The numbers on Issue Three are even less likely.
. . . The Sunday Dispatch poll showed it winning in a landslide, with 61% in favor and just 25% opposed.
Tuesday's official results showed Issue Three going down to defeat in perhaps the most astonishing reversal in Ohio history, claiming just 33% of the vote, with 67% opposed. For this to have happened, Issue Three's polled support had to drop 28 points, again with an apparent 100% opposition from the previously undecideds.
The reversals on both Issues Two and Three were statistically staggering, to say the least.
[. . .] With the 2005 expansion of paperless touch-screen machines into 41 more Ohio counties, this year's election was more vulnerable than ever to centralized manipulation. The outcomes on Issues 2-5 would indicate just that.
November 11, 2005
Wisconsin Assembly OKs voting paper trail,
With only four dissenting votes, the state Assembly easily passed a bill that would require that electronic voting machines create a paper record.
The goal of the legislation is to make sure that Wisconsin's soon-to-be-purchased touch screen machines create a paper ballot that can be audited to verify election results.
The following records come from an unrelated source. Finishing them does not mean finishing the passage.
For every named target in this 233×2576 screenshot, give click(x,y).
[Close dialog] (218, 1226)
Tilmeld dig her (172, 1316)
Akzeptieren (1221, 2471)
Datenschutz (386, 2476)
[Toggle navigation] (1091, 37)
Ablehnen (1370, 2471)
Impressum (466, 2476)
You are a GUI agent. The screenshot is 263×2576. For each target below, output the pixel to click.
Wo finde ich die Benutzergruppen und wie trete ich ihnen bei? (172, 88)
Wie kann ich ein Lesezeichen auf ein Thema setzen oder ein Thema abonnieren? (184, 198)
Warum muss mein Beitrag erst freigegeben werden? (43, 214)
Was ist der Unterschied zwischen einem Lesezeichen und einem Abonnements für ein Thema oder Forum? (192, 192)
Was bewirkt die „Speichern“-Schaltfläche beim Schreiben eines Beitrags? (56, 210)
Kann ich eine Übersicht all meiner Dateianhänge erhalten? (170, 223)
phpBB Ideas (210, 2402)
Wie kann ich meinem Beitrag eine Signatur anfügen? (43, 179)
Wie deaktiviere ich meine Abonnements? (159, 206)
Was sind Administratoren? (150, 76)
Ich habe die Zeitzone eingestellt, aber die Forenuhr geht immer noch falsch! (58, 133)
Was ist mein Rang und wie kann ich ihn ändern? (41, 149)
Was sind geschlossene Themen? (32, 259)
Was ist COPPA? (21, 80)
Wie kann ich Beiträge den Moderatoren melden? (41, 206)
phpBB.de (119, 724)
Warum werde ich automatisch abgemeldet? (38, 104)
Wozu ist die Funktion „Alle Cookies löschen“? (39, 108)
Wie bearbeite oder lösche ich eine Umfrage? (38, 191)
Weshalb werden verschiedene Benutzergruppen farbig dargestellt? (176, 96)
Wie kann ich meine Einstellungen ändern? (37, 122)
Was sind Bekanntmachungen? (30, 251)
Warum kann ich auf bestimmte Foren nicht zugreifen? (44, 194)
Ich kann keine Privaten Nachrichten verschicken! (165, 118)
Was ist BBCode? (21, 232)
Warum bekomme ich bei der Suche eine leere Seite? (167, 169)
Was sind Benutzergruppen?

"Wisconsin cannot go down the path of states like Florida and Ohio in having elections that the public simply doesn't trust," Rep. Mark Pocan, D-Madison, one of the bill's co-sponsors, said in a news release. "By requiring a paper record on every electronic voting machine, we will ensure that not only does your vote matter in Wisconsin, but it also counts."
October 6, 2005
Even though they were used to tabulate a third of the votes in last year's presidential run, nearly all electronic voting machines in use today remain black boxes without external methods of verifying that the results have not been altered or sabotaged.Think about what is at stake in our elections. ALL THE POWER AND MONEY IN THE WORLD AND ALL OF OUR LIVES. So, are the stakes high enough to encourage people with sophisticated resources to try to cheat? Is there any question about it?
Possible threats to an accurate electronic vote tally are legion. They include everything from worms and viruses infecting Microsoft Windows-equipped systems to equipment tampering, code alteration and ballot box stuffing...
In principle, there should be an easy solution: Require that e-voting machines include what's known as a voter-verifiable paper trail. That would permit a voter to review a physical printout with his or her selections--perhaps under glass so the receipt can't be removed--which would also provide a way to perform a manual recount, if necessary.
But a complicated mix of partisan politics and the relative paucity of voter-verifiable products available today has delayed the switch to improved technology, according to election experts interviewed by CNET News.com.